Is a smartphone a privileged companion? Like an attorney, or a doctor, or a partner? The spousal communications privilege in the US protects the personal conversations I have with my wife from being disclosed via compelled testimony. If she tells me that she committed a crime, or vice-versa, the recipient of that communication cannot be compelled to testify against the utterer.
Further, spousal testimonial privilege means that she could not be compelled to describe her observations if they may incriminate me.
We have similar affordances in the US for communications with legal counsel, or with medical personnel.
I'm going to go one step further and say that 95% of you, dear readers, tell or otherwise provide secrets to your phone that, if you somehow had to communicate to an actual person, you'd only be willing to tell your spouse, your doctor or your lawyer. To me, that makes my smartphone a privileged confidant. And because it routinely collects information that I do not directly provide it, even though I'm capable of observing and remembering it myself, it acts like (and I treat it like) an extension of my mind. An augmentation that increases the capacity of my own brain's memory.
I'm not in the habit of committing crimes, though I (like most of you) have committed some infractions in the past (speeding, "TP-ing" a house, a bounced check - ahh, the indiscretions of youth). But the knowledge in my head and the communications I have with privileged recipients may, if taken out of context, be used as documentary evidence supporting any number of charges against me.
For example, the fact that I went to Home Depot four times in one week over a year ago could support the charge that I had assembled some device that was later used in a violent crime. That's a scary place to be, isn't it? To know that you did nothing wrong, and yet the vague memories you have of visiting Home Depot last year have potentially been documented more thoroughly by your phone. Is the common man supposed to assume that a smartphone they bought just so their kids can FaceTime with their grandmother 1,500 miles away is silently surveilling them, and can be forced to disclose all manner of information about them?
It's a new world, and the laws of the land are old. Legislation moves at a snails pace already, but compared to the rapidity of technological advancement, the law moves like the pitch drop experiment.
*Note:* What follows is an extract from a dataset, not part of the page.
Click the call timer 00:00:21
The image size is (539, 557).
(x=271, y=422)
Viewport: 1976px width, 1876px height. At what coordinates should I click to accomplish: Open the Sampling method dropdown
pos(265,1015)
I don't think you understand the legal justification behind the 5th amendment. It has nothing to do with the contents of your mind being private. It is a protection against forced confessions via torture.
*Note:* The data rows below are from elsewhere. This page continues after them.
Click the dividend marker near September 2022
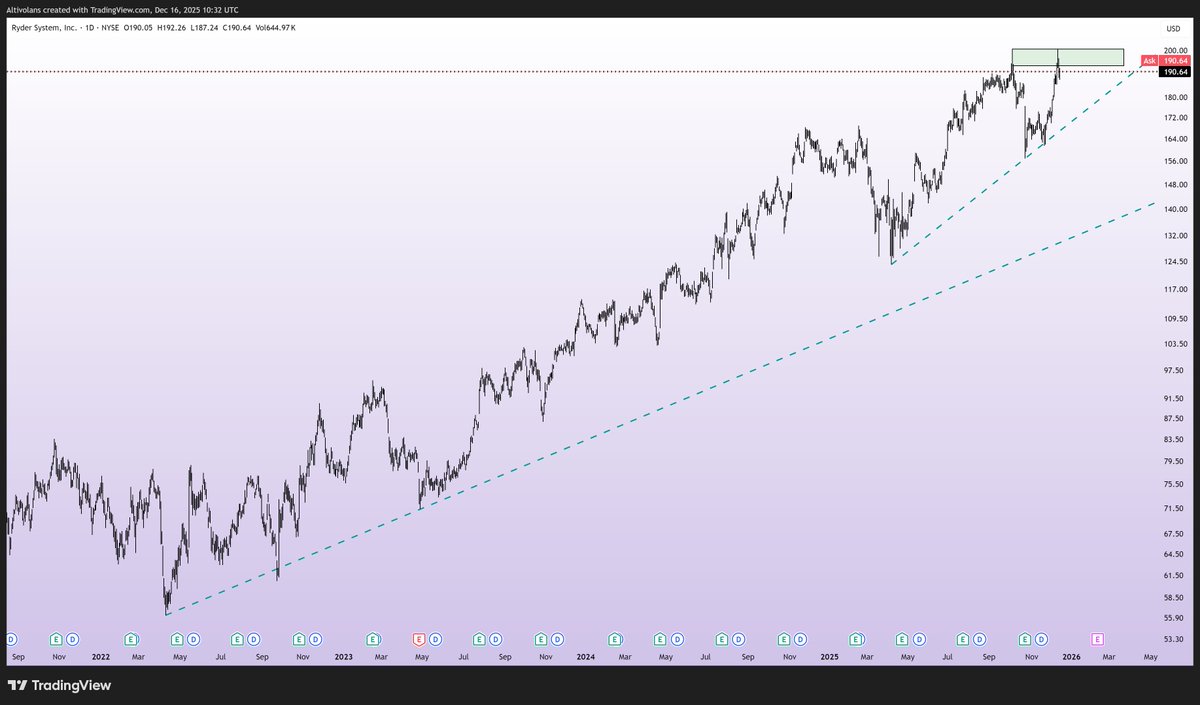 [x=252, y=639]
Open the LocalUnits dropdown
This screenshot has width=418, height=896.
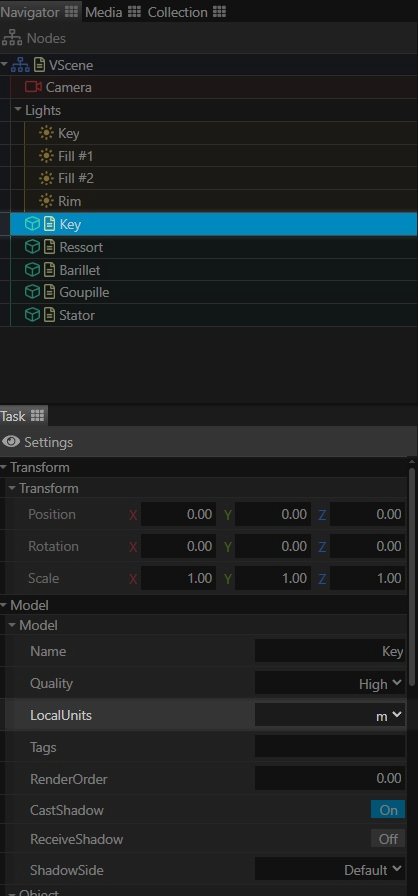click(329, 715)
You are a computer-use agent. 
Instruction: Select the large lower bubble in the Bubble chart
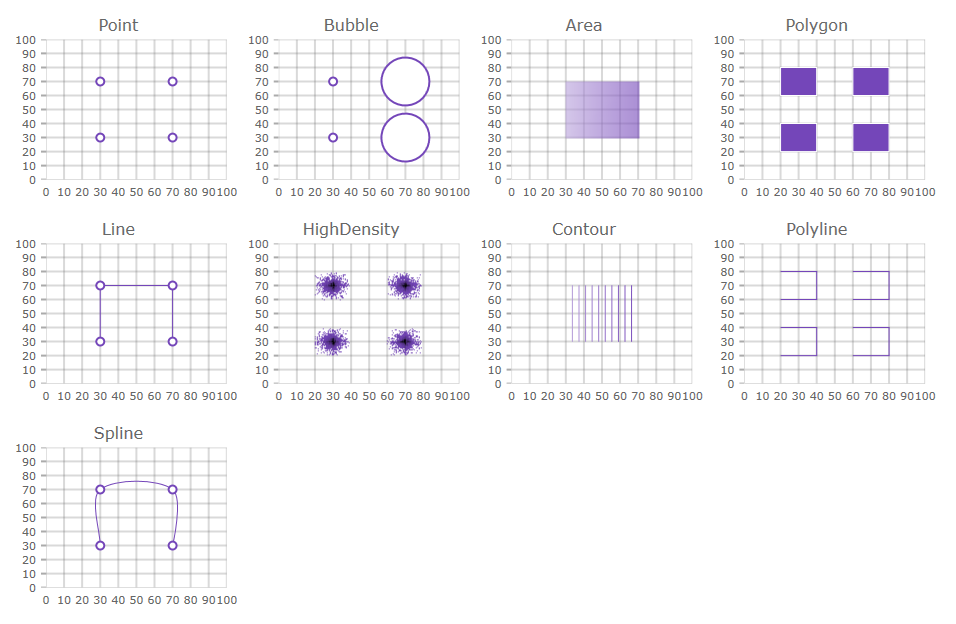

A long time ago it used to be common to torture people until the admitted to committing a crime that they did not commit just to stop getting tortured. By making this sort of testimony inadmissible it removes the incentive to torture.
The various restrictions against law enforcement whether it be the 5th amendment or anything else all exist for specific reasons. They aren't just there to make law enforcement's job harder and as a general privacy protections. Extending these rules beyond the justification for their existence (as you attempt to do in your comment) isn't supported by legal precedent.
From a legislative perspective, that's the outcome I'd most want: people's private smartphones are privileged, full stop. Otherwise, it becomes yet another thing we have to worry about.
I find the ongoing case of someone being jailed indefinitely for refusing to supply a passphrase far more concerning than someone being compelled to supply a fingerprint.